TASK BRIEF — Only one portion of the data is to be written out: from the line bearing "Click the pink PARLAY button" through the line bearing "Open the Search Component dropdown arrow". Write it exactly as it appears.

[SOURCE DATA — start]

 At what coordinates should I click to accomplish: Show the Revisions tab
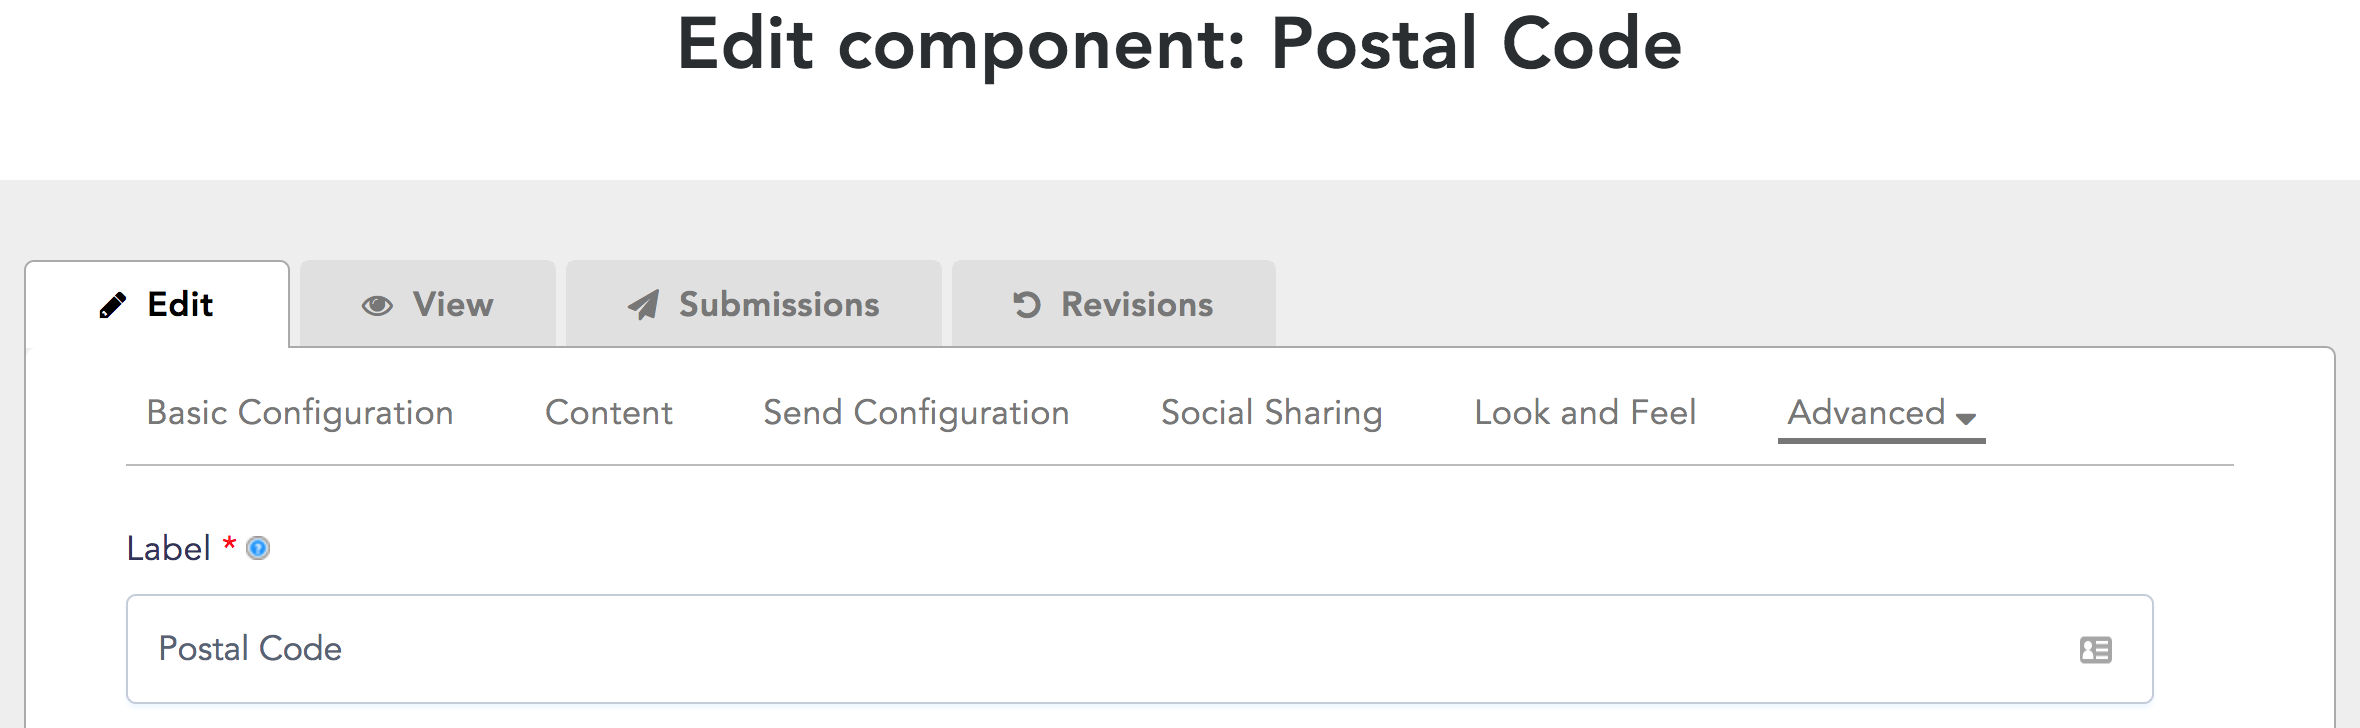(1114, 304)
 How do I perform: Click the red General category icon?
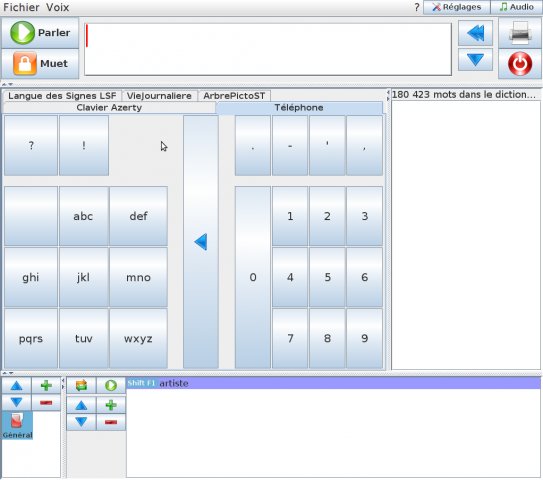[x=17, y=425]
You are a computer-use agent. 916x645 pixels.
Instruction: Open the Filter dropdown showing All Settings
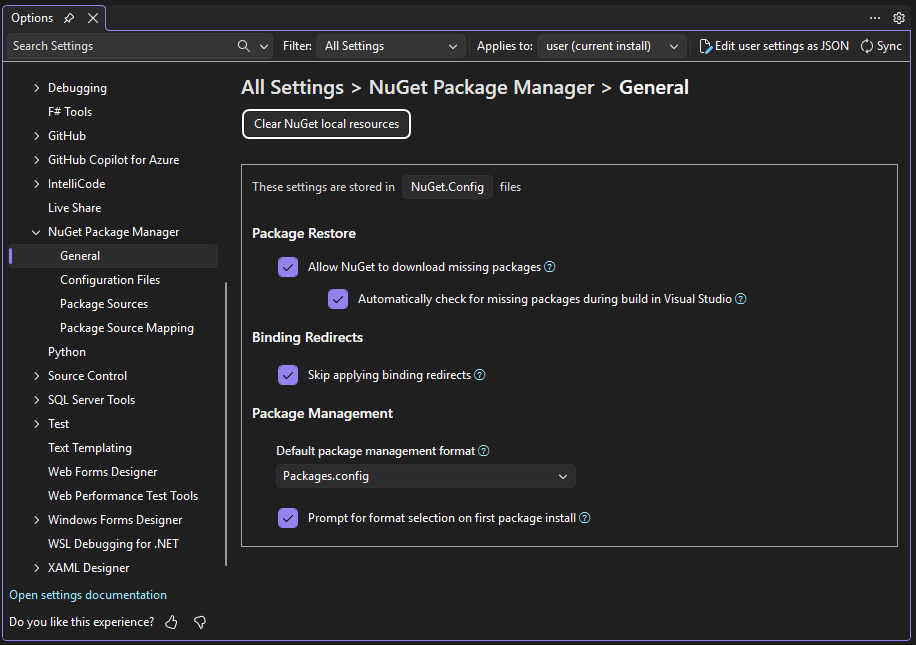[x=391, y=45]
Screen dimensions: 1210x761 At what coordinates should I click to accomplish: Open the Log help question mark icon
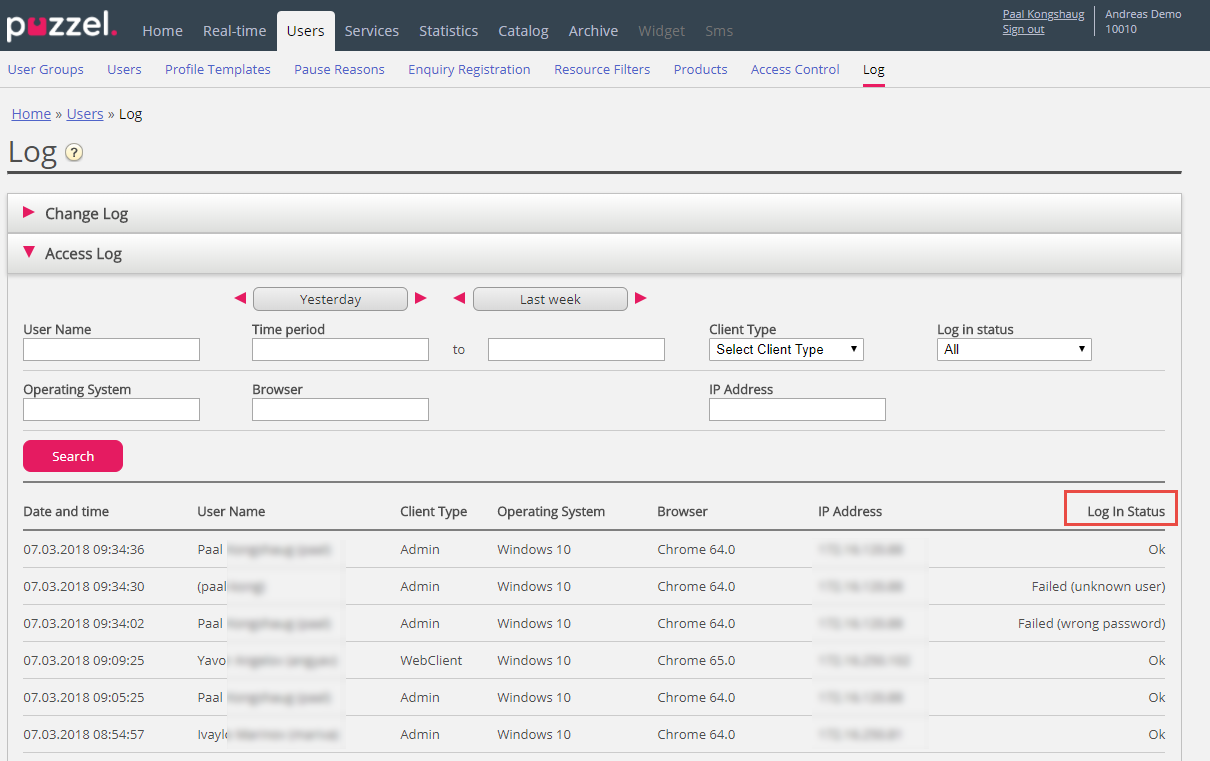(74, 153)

[SOURCE DATA — finish]
[SOURCE DATA — start]

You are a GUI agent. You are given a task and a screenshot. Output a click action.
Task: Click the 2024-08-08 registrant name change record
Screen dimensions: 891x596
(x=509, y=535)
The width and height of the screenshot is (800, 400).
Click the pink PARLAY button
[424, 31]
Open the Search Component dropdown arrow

[SOURCE DATA — finish]

EXERCISE OUTPUT —
Click the pink PARLAY button
[424, 31]
Open the Search Component dropdown arrow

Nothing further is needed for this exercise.